— Откуда они у вас? — от напряжения Тиццани разбил слова на отдельные протяжные слоги.
— Это моя тайна, — Марвин гордо засмеялся. — В 1947 году синагога в Алеппо горела после того, как в ООН было принято решение о разделе Палестины и об основании государства Израиль. Кодекс был сильно поврежден. Его разделили на части, и члены общины попрятали эти части у себя. В 1959 году ее тайком вывезли через Турцию в Иерусалим. Цели достигли только двести девяносто пять листов из четырехсот восьмидесяти.
— А эти здешние?..
— Ну, а эти десять из исчезнувших страниц теперь здесь, — в голосе Марвина послышались темные, угрожающие нотки. — Я всего лишь хочу дать вам тем самым понять, насколько серьезно Преторианцы относятся к своей миссии. Ибо теперь нам придется заняться болотом язычества.
Марвин нажал на кнопку дистанционного пульта, и перегородка в стене разъехалась почти беззвучно. За ней обнаружилась небольшая комната, в которой стояло несколько кожаных кресел и стол.
Едва слышное жужжание электромотора смолкло. Словно по волшебству с потолка упали световые пучки и осветили стол, на котором лежали двенадцать глиняных табличек, три кости и глиняный строительный штырь.
Марвин подошел к столу и простер руку, немного помедлил и неторопливо убрал ее.
— К сожалению, вот этим нам приходится интересоваться в настоящий момент больше, чем Библией из Алеппо.
Голос его прозвучал сипло, а тело содрогнулось в благоговейном ознобе. Потом он вновь овладел собой, отступил в сторону и с мрачной миной уселся в кресло.
Лавалье взял со стола свои записи, сделанные от руки:
— Но и это — тоже бесценные сокровища.
— Как вы можете ставить на одну доску тексты языческих глиняных табличек со Словом нашего Господа? Лавалье! Опомнитесь! — грубо одернул его Марвин. Его вдруг начали грызть сомнения. Куда подевался дух Преторианцев? Давно бы уже следовало подвергнуть этого Лавалье испытанию на зрелость… и сделать это как можно скорее.
Лавалье, несмотря на предостерегающие слова, самодовольно улыбнулся. Он свернул свои листки в трубочку.
— Мы с месье Брандау проработали текст и сравнили его с содержанием тех переведенных фрагментов, которые месье Брандау привез из Берлина.
— Что написано на табличках? — Тиццани нежно провел кончиками пальцев по глиняным табличкам. Не спуская при этом задумчивого взгляда с костей. «Обратите внимание на кости», — напутствовал его святой отец.
— Итак, сперва к текстам Навуходоносора II. Это, насколько я знаю, первое описание военного похода Навуходоносора II на Киш.
Лавалье, казалось, стал выше ростом. Его тело вытянулось в струнку, а радостное возбуждение передавалось вибрациями в голосе. Он начал читать вслух.
«Я — Навуходоносор, царь вавилонский, благочестивый князь, фаворит Мардука, любимец Неба, Заветный, стремящийся к мудрости, идущий путями богов, замирающий в благоговении перед их величием, неутомимый правитель города, ежедневно пекущийся о благе Эсагилы и Изиды, неизбывно памятующий о благополучии Вавилона и Борсиппы, мудрый, благочестивый, блюститель Эсагилы и Изиды, первородный сын Набопаласара, царя вавилонского.
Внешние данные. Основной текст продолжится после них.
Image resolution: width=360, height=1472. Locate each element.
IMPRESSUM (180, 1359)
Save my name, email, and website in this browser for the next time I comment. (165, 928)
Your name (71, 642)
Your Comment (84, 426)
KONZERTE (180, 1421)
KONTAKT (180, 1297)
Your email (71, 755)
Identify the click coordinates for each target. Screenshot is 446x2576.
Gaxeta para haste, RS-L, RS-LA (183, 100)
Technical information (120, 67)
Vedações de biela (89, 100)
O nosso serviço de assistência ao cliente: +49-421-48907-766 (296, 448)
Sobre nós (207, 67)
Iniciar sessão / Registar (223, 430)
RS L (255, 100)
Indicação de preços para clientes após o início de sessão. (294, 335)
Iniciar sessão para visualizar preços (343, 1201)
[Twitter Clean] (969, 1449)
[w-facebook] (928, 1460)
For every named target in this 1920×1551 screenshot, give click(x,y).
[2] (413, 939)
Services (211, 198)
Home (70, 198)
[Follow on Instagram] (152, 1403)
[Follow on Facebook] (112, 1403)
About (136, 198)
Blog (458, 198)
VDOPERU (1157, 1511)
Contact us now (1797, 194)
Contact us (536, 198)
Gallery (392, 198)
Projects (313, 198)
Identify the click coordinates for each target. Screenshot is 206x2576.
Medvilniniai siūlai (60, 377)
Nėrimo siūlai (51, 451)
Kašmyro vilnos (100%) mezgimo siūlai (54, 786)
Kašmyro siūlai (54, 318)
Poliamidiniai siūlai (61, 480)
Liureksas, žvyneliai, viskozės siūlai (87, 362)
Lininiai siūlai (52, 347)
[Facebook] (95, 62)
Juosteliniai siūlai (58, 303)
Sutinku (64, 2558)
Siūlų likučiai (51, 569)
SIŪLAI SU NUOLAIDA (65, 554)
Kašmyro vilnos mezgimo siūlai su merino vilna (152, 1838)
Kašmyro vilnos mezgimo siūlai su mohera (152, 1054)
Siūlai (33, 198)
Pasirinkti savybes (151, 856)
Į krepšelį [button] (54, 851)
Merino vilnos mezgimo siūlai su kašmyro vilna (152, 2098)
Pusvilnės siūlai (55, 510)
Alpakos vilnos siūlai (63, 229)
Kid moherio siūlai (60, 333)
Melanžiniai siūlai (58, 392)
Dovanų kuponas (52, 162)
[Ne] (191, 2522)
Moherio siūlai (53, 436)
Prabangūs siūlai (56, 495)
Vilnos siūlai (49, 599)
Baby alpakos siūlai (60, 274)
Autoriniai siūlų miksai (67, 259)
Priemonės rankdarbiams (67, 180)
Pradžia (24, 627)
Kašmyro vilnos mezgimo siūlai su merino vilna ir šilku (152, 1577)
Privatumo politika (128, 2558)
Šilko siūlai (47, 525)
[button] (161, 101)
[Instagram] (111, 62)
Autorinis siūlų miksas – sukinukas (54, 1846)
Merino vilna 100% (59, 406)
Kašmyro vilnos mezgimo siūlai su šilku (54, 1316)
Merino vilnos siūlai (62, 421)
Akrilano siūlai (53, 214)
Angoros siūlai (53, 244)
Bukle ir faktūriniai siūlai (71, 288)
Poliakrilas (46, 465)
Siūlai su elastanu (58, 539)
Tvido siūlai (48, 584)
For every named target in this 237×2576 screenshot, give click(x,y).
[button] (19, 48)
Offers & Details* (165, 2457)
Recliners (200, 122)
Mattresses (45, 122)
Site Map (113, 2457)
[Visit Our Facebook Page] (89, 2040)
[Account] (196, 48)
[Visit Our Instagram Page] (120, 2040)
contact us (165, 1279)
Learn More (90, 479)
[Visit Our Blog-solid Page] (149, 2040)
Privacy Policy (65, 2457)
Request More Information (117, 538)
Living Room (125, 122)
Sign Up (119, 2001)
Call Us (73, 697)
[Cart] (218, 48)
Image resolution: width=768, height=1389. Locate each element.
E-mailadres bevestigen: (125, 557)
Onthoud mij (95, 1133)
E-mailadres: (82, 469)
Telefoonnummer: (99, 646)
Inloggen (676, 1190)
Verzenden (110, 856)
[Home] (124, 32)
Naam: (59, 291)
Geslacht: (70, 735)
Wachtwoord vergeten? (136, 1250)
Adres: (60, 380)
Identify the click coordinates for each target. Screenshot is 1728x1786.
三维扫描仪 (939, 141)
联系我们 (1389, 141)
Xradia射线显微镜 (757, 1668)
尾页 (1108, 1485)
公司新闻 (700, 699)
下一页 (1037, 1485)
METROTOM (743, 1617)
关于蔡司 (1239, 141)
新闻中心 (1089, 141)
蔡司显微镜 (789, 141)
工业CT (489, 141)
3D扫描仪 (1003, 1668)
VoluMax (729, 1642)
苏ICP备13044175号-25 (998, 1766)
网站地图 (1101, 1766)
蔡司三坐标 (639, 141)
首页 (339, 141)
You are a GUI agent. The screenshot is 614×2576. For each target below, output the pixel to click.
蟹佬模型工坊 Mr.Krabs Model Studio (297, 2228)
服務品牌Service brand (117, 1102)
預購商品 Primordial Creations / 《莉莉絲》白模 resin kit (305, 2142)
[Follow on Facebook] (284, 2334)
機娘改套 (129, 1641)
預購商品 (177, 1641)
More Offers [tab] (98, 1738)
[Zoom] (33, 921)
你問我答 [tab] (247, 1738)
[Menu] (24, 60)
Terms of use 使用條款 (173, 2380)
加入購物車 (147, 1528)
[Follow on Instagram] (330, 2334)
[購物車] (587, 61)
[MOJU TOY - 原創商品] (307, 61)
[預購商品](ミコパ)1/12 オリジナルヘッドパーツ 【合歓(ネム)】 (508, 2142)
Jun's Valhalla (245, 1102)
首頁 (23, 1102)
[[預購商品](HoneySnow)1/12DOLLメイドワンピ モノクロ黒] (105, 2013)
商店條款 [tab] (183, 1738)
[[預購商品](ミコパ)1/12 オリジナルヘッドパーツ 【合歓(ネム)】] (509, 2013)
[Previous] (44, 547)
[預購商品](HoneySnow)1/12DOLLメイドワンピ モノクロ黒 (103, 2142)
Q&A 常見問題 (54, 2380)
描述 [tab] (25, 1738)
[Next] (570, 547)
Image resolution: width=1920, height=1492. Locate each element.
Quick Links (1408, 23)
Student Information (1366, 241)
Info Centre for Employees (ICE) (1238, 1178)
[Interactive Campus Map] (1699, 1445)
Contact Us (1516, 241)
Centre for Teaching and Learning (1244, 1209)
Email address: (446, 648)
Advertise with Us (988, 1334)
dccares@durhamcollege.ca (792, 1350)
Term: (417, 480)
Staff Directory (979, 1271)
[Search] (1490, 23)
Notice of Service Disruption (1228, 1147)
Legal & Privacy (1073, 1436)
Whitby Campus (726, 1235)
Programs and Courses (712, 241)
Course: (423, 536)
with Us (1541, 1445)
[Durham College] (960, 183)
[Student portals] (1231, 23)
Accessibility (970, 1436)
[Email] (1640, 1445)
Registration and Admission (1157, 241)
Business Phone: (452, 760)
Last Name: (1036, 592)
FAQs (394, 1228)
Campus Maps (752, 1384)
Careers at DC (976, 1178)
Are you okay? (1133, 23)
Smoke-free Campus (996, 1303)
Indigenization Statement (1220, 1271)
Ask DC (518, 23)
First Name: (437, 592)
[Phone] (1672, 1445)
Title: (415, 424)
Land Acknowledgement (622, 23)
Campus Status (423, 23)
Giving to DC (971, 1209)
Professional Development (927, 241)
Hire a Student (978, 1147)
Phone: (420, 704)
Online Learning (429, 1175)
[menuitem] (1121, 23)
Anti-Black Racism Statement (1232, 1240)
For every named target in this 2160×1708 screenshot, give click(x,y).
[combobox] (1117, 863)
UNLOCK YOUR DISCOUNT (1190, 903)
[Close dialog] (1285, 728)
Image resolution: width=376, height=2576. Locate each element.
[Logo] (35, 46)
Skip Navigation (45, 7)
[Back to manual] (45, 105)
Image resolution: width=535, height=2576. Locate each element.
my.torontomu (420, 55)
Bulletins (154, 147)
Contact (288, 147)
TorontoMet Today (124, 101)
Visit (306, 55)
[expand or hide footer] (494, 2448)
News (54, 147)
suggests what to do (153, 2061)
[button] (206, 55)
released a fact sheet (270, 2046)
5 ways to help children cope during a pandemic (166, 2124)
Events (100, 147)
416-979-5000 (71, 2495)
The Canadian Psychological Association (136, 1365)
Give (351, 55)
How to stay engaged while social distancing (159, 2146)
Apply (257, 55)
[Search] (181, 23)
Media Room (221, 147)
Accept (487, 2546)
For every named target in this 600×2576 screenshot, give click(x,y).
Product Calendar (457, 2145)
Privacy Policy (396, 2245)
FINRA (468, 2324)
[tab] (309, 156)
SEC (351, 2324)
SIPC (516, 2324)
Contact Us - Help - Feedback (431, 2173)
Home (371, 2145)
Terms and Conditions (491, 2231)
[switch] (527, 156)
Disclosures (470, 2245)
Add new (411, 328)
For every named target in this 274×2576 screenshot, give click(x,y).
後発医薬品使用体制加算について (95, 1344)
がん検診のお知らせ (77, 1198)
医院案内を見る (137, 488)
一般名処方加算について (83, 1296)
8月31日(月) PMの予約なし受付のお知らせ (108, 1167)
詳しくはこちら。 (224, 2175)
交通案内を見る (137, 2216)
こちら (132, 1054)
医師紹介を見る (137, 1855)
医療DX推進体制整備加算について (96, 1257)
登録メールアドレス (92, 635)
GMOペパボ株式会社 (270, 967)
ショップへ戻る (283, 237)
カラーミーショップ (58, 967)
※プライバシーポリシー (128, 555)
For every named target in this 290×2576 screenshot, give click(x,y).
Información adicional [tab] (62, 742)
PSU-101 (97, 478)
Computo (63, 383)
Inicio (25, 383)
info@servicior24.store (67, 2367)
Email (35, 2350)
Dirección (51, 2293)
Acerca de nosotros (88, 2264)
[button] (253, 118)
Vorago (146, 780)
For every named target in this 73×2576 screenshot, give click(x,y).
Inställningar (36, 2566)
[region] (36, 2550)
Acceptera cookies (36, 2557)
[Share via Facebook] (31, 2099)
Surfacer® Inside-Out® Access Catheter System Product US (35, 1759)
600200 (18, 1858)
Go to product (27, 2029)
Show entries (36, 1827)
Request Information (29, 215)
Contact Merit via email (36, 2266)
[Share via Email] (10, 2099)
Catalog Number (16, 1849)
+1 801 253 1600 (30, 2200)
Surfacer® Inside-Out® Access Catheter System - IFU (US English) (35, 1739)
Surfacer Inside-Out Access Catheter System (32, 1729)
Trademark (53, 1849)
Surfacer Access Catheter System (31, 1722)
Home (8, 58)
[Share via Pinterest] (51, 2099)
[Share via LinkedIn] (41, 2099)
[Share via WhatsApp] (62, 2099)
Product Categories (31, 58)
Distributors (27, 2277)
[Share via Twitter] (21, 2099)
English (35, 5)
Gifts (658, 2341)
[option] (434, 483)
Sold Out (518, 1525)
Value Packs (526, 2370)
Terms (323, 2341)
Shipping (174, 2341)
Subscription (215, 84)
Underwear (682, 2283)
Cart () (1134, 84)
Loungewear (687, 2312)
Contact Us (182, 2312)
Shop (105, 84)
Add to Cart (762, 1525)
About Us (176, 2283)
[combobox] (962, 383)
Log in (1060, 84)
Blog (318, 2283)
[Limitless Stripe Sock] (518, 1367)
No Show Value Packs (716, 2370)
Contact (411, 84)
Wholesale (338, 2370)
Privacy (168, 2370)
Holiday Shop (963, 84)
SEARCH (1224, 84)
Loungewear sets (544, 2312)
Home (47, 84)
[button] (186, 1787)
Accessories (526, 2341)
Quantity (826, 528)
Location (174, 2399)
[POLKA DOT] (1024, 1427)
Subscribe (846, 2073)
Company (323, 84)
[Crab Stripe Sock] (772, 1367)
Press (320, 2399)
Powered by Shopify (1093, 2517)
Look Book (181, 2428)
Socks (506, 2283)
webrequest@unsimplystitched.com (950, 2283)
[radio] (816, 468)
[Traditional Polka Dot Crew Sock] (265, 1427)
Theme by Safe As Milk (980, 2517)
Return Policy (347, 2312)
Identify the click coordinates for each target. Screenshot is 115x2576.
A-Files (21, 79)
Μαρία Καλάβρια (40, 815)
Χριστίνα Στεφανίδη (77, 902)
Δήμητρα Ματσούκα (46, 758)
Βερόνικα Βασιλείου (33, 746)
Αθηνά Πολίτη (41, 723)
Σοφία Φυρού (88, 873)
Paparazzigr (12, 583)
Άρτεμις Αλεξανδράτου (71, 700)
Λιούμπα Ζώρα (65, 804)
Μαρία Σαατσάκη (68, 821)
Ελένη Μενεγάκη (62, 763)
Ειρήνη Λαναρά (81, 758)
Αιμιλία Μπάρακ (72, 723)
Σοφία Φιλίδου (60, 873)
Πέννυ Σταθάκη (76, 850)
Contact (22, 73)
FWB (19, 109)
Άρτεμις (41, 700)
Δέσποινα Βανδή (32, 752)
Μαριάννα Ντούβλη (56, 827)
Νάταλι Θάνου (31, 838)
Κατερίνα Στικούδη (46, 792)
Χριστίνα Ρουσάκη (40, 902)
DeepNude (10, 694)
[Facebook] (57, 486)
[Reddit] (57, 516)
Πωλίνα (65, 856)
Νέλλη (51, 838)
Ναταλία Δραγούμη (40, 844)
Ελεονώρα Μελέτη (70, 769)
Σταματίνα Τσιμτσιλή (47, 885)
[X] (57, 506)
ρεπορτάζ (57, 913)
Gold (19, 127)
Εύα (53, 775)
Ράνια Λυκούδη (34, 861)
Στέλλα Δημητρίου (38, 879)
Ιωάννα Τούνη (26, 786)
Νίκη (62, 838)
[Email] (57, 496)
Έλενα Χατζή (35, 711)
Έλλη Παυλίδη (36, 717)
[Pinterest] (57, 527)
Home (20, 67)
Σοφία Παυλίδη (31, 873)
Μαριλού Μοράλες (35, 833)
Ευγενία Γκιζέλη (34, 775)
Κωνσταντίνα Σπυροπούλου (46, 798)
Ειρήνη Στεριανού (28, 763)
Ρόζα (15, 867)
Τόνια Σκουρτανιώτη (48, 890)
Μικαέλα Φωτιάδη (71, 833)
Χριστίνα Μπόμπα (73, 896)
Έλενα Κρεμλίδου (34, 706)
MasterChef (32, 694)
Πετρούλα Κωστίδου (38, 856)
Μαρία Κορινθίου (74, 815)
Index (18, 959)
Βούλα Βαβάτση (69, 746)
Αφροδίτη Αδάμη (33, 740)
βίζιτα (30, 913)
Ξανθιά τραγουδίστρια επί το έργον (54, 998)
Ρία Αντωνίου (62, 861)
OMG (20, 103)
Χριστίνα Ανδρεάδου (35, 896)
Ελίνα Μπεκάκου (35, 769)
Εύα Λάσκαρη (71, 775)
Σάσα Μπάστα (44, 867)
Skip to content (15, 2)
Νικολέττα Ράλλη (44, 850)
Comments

С тех пор как Мардук, великий Господин, воздвиг главу моего царского величества и доверил мне господство над всеми людьми, с тех пор, как Небо, хранитель всего, что есть на небесах и на земле, вручил мне законный скипетр для руководства всеми народами и для поддержания процветания человечества, я чту их, пекусь об их божественности, исполняюсь благоговения перед богом и богиней при упоминании их почетных имен. Под их высоким заступничеством я избороздил дальние страны, далекие горы от верхних до нижних морей, непроходимые пути, нехоженые тропы, где нога не знала отдыха, дороги, полные тягот и жажды.
Я подавлял бунты, брал в плен врагов. Страну я держал в порядке, способствовал процветанию народа. Злых и дурных я чурался. Серебро и золото, драгоценные камни и все, что ценно и великолепно, всю полноту блеска, сокровища горных недр и морей, несметные драгоценности, богатые дары приносил я в мой город Вавилон».
Лавалье от напряжения тяжело дышал и сделал паузу, прежде чем приступить к пояснениям.
— Первые таблички вавилонского царя есть не что иное, как иллюстрация или оправдание его господства. Ничего особенного, все это известно и из других табличек других владык. Тем не менее это, разумеется, большая ценность. — Он улыбнулся и встал у стола так, будто был центром Солнечной системы.